RegelRecht Validation: From Analysis-First to Execution-First

Problem statement

Turning law into working software is hard. For fifteen years, teams have worked in silos on methods, frameworks, and languages for formalizing legal rules. None of them scale.

This document traces the thread through those fifteen years, identifies the shift that RegelRecht makes, and proposes a validation method that fits the new way of working.

Existing methods: an analysis-first tradition

Wetsanalyse

Wetsanalyse is a legal analysis method developed in the practice of Dutch implementation agencies (Belastingdienst, UWV, DUO).

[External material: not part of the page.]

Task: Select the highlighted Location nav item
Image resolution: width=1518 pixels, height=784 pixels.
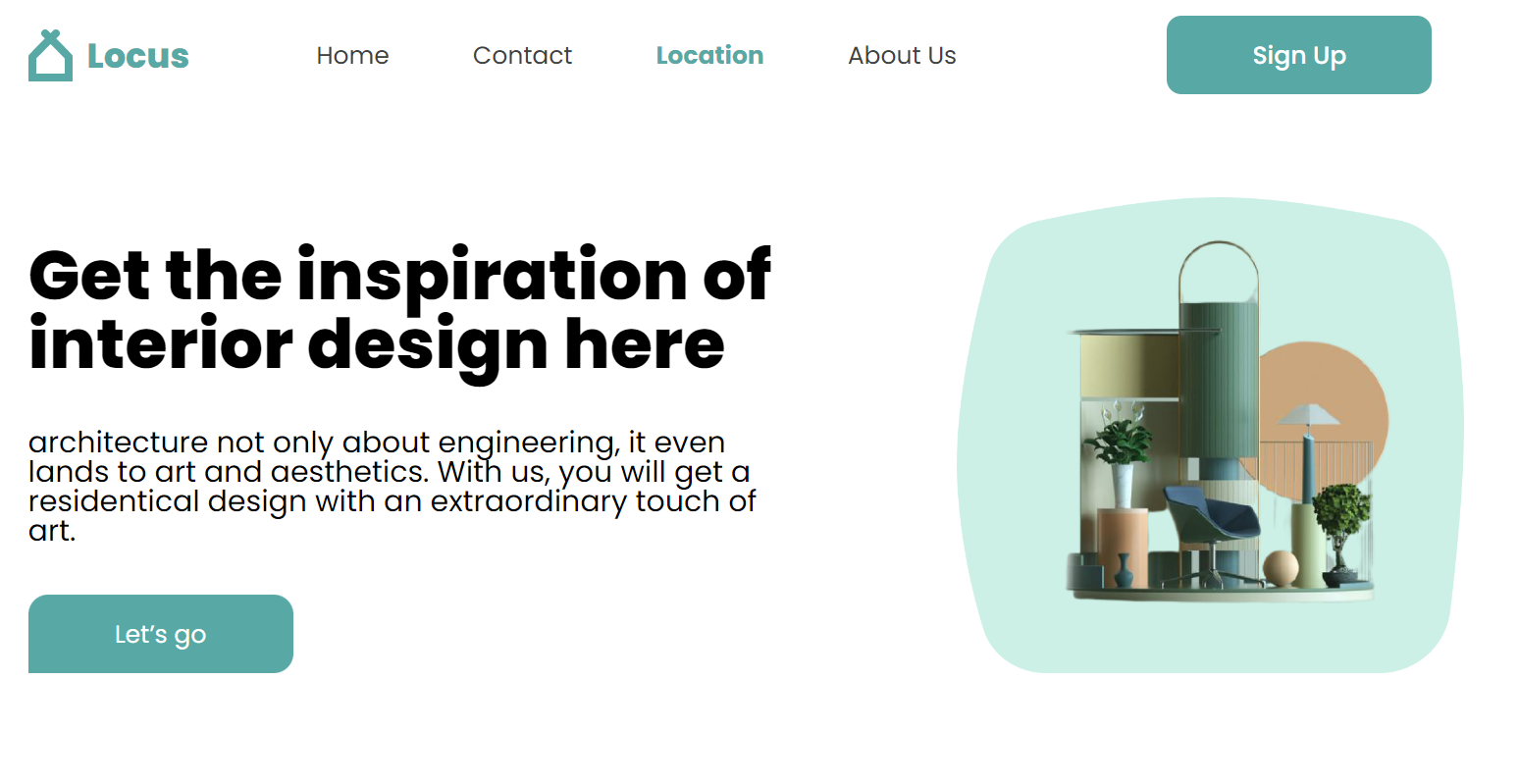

The method is codified in the book Wetsanalyse (Ausems, Bulles & Lokin, 2021) and maintained by Lokin (Hooghiemstra & Partners) and Gort (ICTU).

The core of Wetsanalyse is the Juridisch Analyseschema (JAS): a classification system of 13 element types that labels every formulation in legislation, from legal subject and legal relationship to derivation rule and condition.

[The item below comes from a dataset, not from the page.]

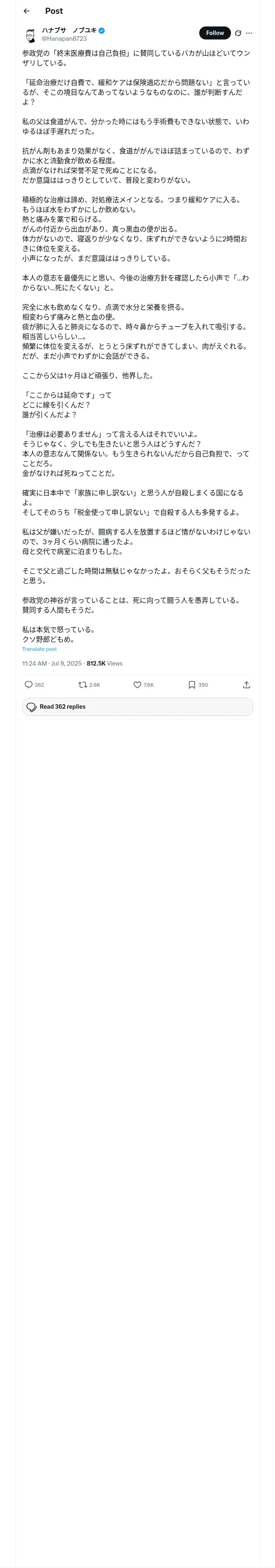Open the Read 362 replies button

tap(138, 707)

The process has six steps:

Three characteristics define it:

People do everything: annotation, definition, modeling, and validation are all human work
Validation checks your own work: the multidisciplinary team reviews models it built itself
Traceability is built in: every element in the knowledge model points back to the source text in the law

The output is a knowledge model consisting of a data model (FBM/ER), rule model (DMN decision tables), and process model (BPMN). This model serves as the basis for building an IT system.

Common ground across existing methods

Despite differences in terminology, existing methods follow the same pattern:

Decomposition: break the legal text into manageable units
Identification: recognize key concepts (who, what, when, what consequence)
Interpretation: explicitly record what the law means
Modeling: organize into data, rule, and process models
Validation: test against concrete scenarios and test cases
Traceability: trace every rule back to the source

All these methods are analysis-first: they start from the law and work toward a model or rule set. The translation is done entirely by people.

RegelRecht: an execution ecosystem

RegelRecht is not just a method or a DSL. It is a broad execution ecosystem for making laws machine-executable. Three principles set it apart from the analysis-first tradition.

Principle 1: Execution-first

Where existing methods share an analysis-first approach, RegelRecht aims to create a coherent system of machine-executable legislation. Laws interact across boundaries and citizens are not burdened with complexity.

The rule specification gets single source of truth status for how the law works. It is not an analysis layer that leads to a translation, the output of the analysis is the law in executable form.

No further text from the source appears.